Here’s a story about what “being appropriately careful” might mean. It could mean building a system that’s trying to figure out values in roughly the way that humans try to figure out values (IE, solving meta-philosophy). This could be self-correcting because it looks for mistakes in its reasoning using its current best guess at what constitutes mistakes-in-reasoning, and if this process starts out close enough to our position, this could eliminate the mistakes faster than it introduces new mistakes. (It’s more difficult to be mistaken about broad learning/thinking principles than specific values questions, and once you have sufficiently good learning/thinking principles, they seem self-correcting—you can do things like observe which principles are useful in practice, if your overarching principles aren’t too pathological.)

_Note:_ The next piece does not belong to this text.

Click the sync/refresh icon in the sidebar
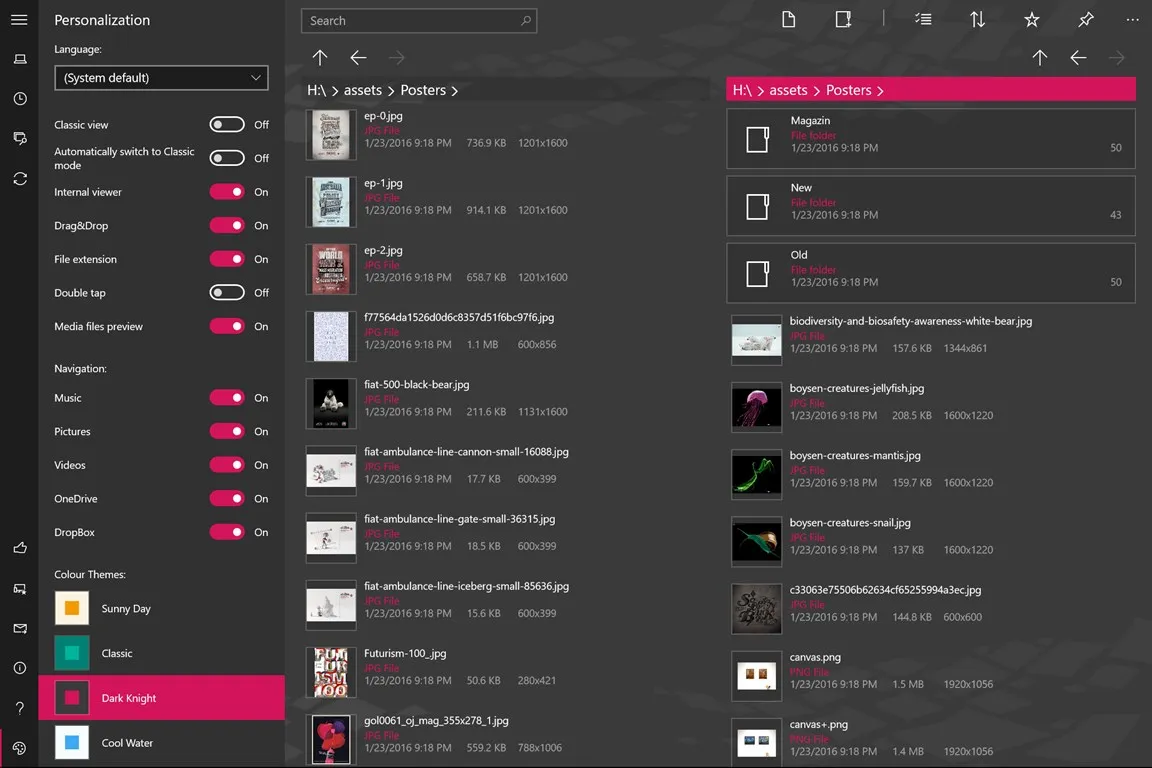click(19, 178)
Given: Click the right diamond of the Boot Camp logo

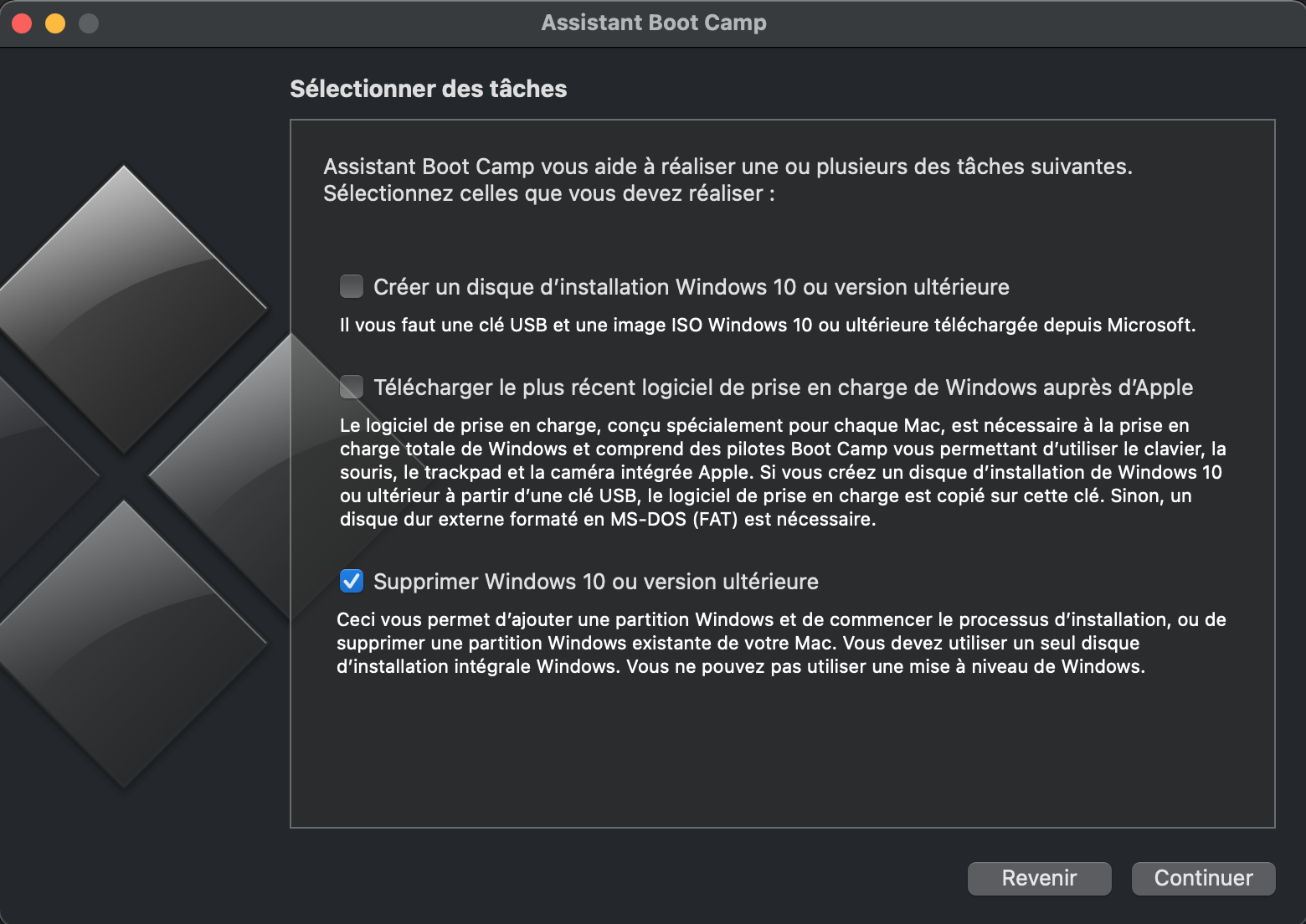Looking at the screenshot, I should (219, 477).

This is a little like saying “the correct value-learner is a lot like corrigibility anyway”—corrigible to an abstract sense of what human values should be if we did more philosophy. The convergence story is very much that you’d try to build things which will be corrigible to the same abstract convergence target, rather than simply building from your current best-guess (and thus doing a random walk).
My inclination is to guess that there is a broad basin of attraction if we’re appropriately careful in some sense (and the same seems true for corrigibility).
In other words, the attractor basin is very thin along some dimensions, but very thick along some other dimensions.
What do you think are the chances are of humanity being collectively careful enough, given that (in addition from the bad metapreferences I cited in the OP) it’s devoting approximately 0.0000001% of its resources (3 FTEs, to give a generous overestimate) to studying either metaphilosophy or metapreferences in relation to AI risk, just years or decades before transformative AI will plausibly arrive?
One reason some people cited ~10 years ago for being optimistic about AI risks that they expected as AI gets closer, human civilization will start paying more attention to AI risk and quickly ramp up its efforts on that front. That seems to be happening on some technical aspects of AI safety/alignment, but not on metaphilosophy/metapreferences. I am puzzled why almost no one is as (visibly) worried about it as I am, as my update (to the lack of ramp-up) is that (unless something changes soon) we’re screwed unless we’re (logically) lucky and the attractor basin just happens to be thick along all dimensions.
An intriguing point.
My inclination is to guess that there is a broad basin of attraction if we’re appropriately careful in some sense (and the same seems true for corrigibility).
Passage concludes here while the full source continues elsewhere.